The steps (a) and (c) include:
When the value represented by the performance information is less than a lower threshold value that is lower than the upper threshold value that is the threshold value, it is determined that there is an abnormality in the load on the guest computer, and the abnormal message indicating that is output. The operation management method according to claim 6.

(D) analyzing whether or not there is a failure in the entire system by the combination of the abnormal messages, and when determining that there is a failure in the entire system, generating failure state information indicating that;
The operation management method according to claim 6 or 7, further comprising: (e) presenting the failure state information to an administrator.

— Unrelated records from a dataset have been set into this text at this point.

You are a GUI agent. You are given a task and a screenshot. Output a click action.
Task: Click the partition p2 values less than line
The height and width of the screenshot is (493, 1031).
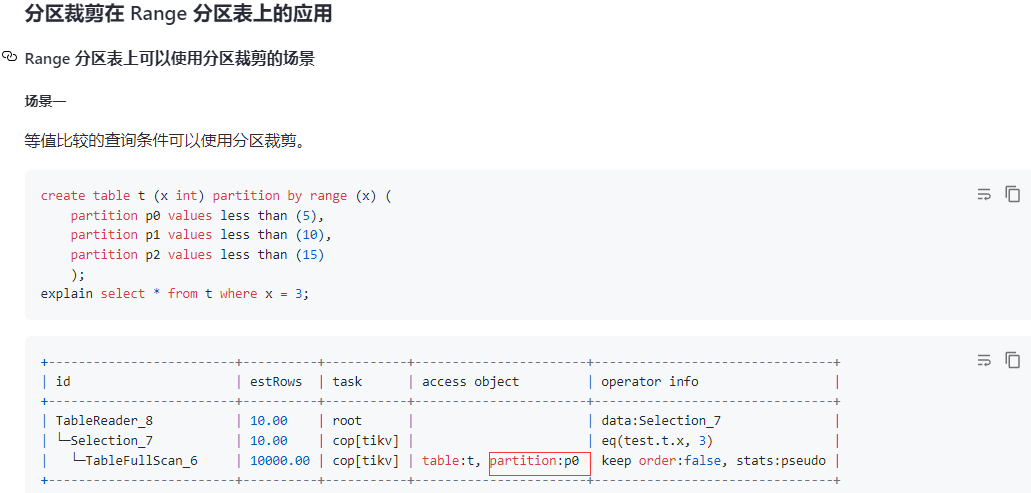[x=198, y=254]
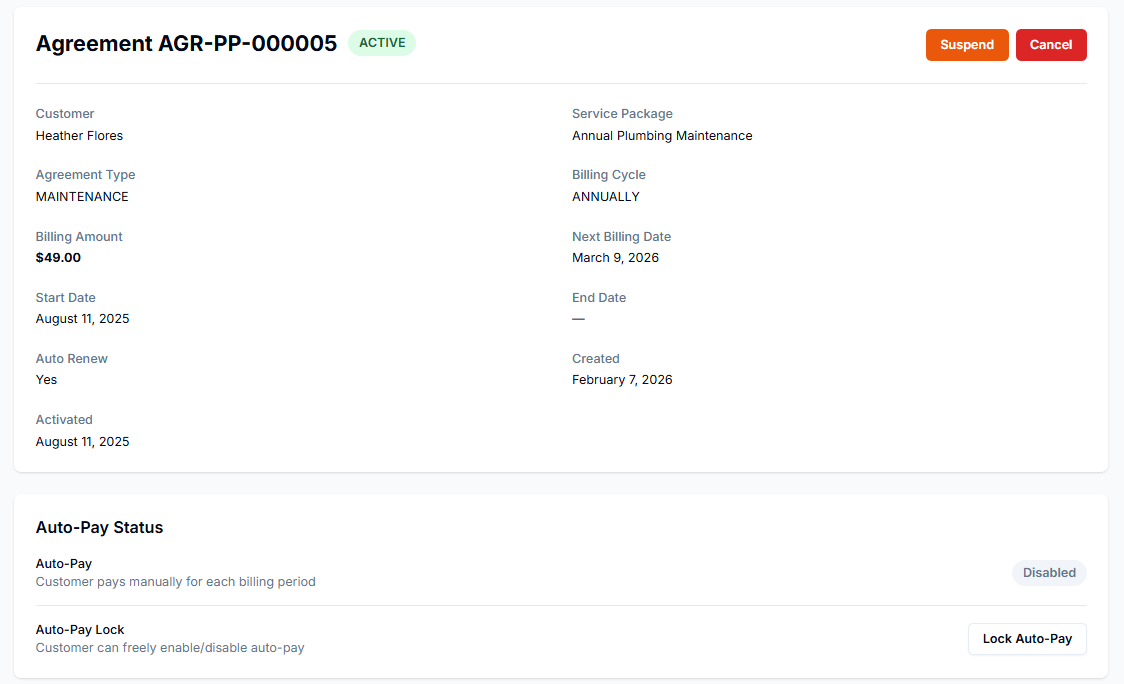Click the End Date dash placeholder
Viewport: 1124px width, 684px height.
578,319
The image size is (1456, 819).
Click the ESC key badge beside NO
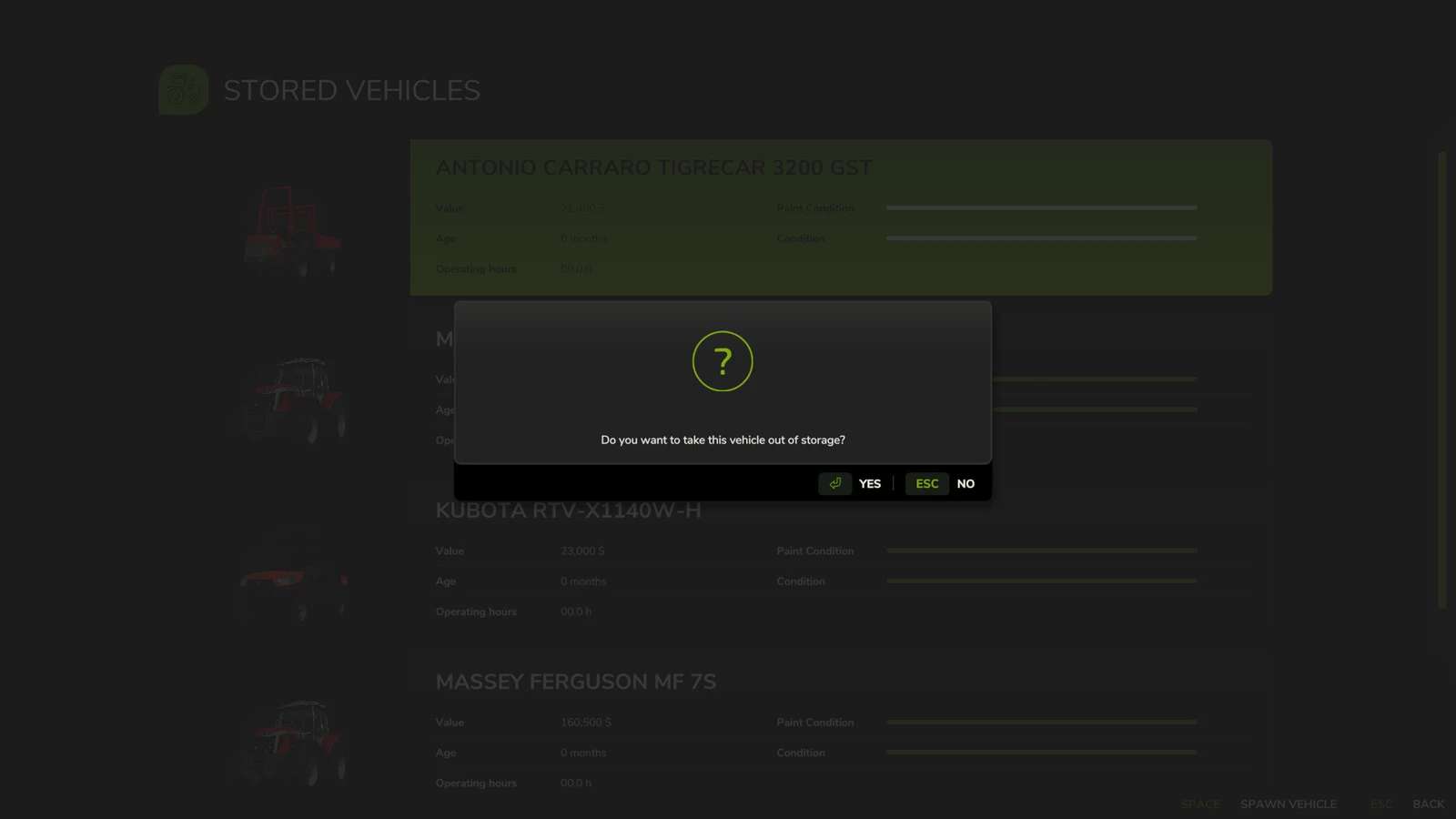(x=926, y=484)
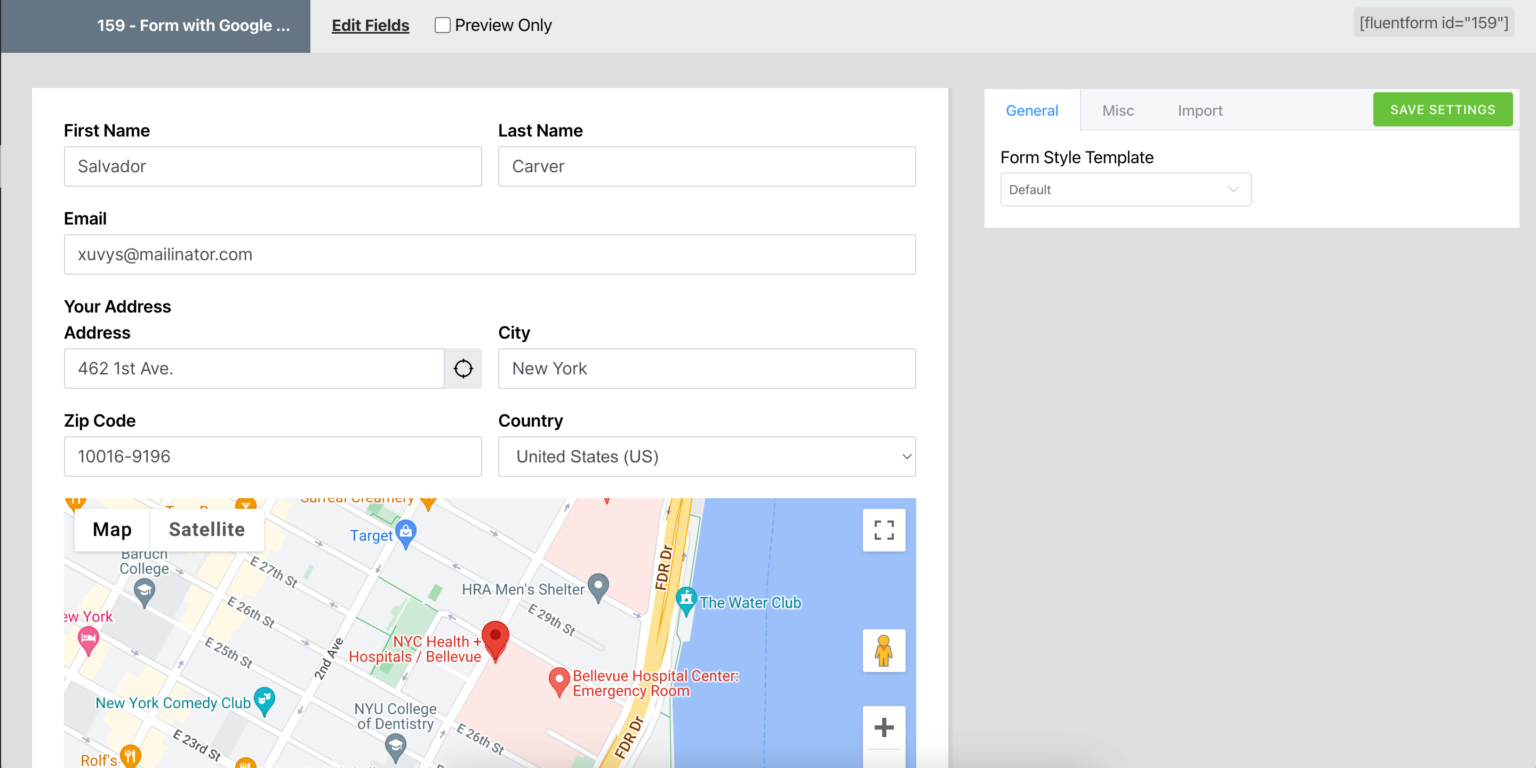
Task: Enable the Preview Only checkbox
Action: (442, 25)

(A) When the performance information that represents the load performance of the guest computer that is virtually realized on the host computer is received and the value represented by the performance information exceeds a threshold value, the load on the guest computer is abnormal. A step of determining that there is an error message and outputting an abnormal message to that effect;
(B) receiving the resource information indicating the number of the guest computers virtually realized on the host computer and the performance information, and referring to the adjustment data associating a plurality of natural numbers and adjustment factors, Selecting a selection adjustment magnification corresponding to the number represented by the resource information from among the adjustment magnifications, adjusting a value represented by the performance information according to the selection adjustment magnification, and outputting as the performance information;
(C) If the value represented by the performance information from step (b) exceeds the threshold, it is determined that there is an abnormality in the load on the guest computer, and the abnormality message indicating that is output And a computer program for causing a computer to execute each step.

The steps (a) and (c) include:
When the value represented by the performance information is less than a lower threshold that is lower than the upper threshold that is the threshold, determining that there is an abnormality in the load on the guest computer, and outputting the abnormality message indicating that,
The computer program according to claim 9, further comprising:

(D) analyzing whether or not there is a failure in the entire system by the combination of the abnormal messages, and when determining that there is a failure in the entire system, generating failure state information indicating that;
The computer program according to claim 9 or 10, further causing the computer to execute each step of (e) presenting the failure state information to an administrator.